Page MenuHomePhabricator

Make #expr accept localized digits in expressions
Open, MediumPublic

Description

We support display of non-Arabic number systems. We should add support to parser functions for so that "{{#expr: {{CURRENTYEAR}} + 10}}" (see example in Bug 31371) will work.

Ideally, wikitext like "{{#expr: ২ + ৩}}" would work as well.

https://bn.wikipedia.org/wiki/User:MarkAHershberger/sandbox


Known workaround, use {{formatnum:{{{1}}}|R}} in template - e.g. {{#expr:{{formatnum:{{CURRENTYEAR}}|R}} + 10 }}

Details

Reference
bz34193

Event Timeline

bzimport raised the priority of this task from to Medium.Nov 22 2014, 12:10 AM
bzimport set Reference to bz34193.
bzimport added a subscriber: Unknown Object (MLST).

*** This bug has been marked as a duplicate of bug 31371 ***

let's live with this bug for sometime. I'll work on it eventually.

This is not a duplicate of Bug 31371 -- it is a request to add functionality to MW that MW does not currently have. Bug 31371 was a request to disable numeric conversion on aswiki.

[Entries from a dataset]
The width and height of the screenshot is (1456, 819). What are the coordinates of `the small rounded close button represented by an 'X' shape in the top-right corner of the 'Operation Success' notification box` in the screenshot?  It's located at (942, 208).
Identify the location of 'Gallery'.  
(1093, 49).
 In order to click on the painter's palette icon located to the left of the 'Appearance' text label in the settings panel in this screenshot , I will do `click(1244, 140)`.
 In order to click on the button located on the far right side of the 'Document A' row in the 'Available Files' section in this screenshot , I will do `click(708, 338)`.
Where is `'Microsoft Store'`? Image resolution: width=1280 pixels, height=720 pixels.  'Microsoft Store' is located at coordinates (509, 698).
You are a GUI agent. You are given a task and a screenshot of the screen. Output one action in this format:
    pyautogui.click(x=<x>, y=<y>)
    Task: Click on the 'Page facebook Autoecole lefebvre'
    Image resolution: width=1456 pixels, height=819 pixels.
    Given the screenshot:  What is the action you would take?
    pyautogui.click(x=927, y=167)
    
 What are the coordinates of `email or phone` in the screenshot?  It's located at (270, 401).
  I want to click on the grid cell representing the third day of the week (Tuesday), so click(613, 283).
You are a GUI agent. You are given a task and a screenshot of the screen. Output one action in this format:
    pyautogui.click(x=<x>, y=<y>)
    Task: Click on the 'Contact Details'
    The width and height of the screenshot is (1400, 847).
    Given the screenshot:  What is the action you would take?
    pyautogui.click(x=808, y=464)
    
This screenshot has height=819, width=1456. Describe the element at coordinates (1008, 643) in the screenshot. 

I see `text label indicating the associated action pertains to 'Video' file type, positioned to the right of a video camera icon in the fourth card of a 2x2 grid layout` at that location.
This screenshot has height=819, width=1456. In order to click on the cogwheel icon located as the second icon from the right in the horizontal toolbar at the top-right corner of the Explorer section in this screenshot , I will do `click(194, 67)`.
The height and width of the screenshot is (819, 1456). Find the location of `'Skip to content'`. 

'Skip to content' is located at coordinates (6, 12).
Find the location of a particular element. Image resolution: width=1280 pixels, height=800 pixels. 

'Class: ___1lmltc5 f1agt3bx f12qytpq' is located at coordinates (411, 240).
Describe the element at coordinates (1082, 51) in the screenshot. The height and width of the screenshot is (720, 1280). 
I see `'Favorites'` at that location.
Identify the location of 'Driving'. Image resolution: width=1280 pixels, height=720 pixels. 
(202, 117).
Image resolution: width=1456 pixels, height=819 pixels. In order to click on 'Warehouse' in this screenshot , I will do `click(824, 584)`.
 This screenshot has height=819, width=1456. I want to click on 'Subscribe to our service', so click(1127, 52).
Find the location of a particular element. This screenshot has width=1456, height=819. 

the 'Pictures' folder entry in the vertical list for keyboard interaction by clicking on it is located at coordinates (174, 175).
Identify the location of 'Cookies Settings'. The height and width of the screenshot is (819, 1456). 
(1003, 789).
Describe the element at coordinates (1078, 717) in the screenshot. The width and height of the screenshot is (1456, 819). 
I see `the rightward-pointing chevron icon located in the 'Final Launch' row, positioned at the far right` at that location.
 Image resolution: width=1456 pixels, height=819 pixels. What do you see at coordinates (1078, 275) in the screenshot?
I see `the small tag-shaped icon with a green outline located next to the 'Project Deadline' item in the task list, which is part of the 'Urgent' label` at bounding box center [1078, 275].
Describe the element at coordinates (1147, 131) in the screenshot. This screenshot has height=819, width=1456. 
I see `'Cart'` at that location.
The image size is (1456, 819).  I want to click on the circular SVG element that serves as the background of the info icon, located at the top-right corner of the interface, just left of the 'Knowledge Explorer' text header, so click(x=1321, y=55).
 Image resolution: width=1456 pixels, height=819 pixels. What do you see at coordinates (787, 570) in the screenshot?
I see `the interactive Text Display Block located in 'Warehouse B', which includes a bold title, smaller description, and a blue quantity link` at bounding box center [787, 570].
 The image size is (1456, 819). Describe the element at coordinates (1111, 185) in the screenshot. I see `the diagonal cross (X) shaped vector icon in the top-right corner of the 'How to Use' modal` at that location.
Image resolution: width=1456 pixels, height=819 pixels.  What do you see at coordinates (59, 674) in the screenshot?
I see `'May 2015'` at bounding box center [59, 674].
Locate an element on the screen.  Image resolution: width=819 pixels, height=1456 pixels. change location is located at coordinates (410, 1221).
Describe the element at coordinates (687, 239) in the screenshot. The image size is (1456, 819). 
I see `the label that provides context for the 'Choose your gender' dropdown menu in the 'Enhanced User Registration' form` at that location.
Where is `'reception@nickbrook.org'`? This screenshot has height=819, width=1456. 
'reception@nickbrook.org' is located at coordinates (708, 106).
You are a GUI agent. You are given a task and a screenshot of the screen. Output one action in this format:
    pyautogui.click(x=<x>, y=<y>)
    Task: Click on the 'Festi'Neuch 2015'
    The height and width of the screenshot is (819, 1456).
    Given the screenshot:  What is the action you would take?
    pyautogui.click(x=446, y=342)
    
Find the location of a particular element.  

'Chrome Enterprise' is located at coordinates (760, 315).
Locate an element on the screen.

EXERCISE SET:
1/ In the dataset entries, copy out word for word the part that opens with the line containing "The height and width of the screenshot is (819, 1456). Find" and closes with the line containing "coordinates (6, 12).".
2/ Extend the bug thread about localized digits in #expr, picking up after its last comment.

EXPECTED RESULTS:
1/
The height and width of the screenshot is (819, 1456). Find the location of `'Skip to content'`. 

'Skip to content' is located at coordinates (6, 12).

2/
let's live with this bug for sometime. I'll work on it eventually.

*** This bug has been marked as a duplicate of bug 31371 ***

shijualex wrote:

As already mentioned by Mark A. Hershberger in Comment 3, this bug is not a duplicate of bug 31371.

And adding this functionality to MediaWiki is not only for Assamese or Bengali language. There are many other languages in this world using non-Arabic numerals. In India itself among Wikipedias atleast Kannada, Gujarati, Oriya, Punjabi, and Marathi are using their own native language scripts. I am sure there are many other languages out side India which require similar support.

Prabhakar, for the sake of pushing your POV please do not close the bugs. Mark has created this bug to add a major functionality to Mediawiki. And that functionality is very much required.

(In reply to comment #0)

We support display of non-Arabic number systems. We should add support to
parser functions for so that "{{#expr: {{CURRENTYEAR}} + 10}}" (see example in
Bug 31371) will work.

Ideally, wikitext like "{{#expr: ২ + ৩}}" would work as well.

https://bn.wikipedia.org/wiki/User:MarkAHershberger/sandbox

for this {{#expr: {{CURRENTYEAR}} + 10}}
we use {{#expr: {{#time:xnY}} + 10}} in bengali Wikipedia

And for this {{#expr: ২ + ৩}} it will not work . even any unicode numeric number will not work like that.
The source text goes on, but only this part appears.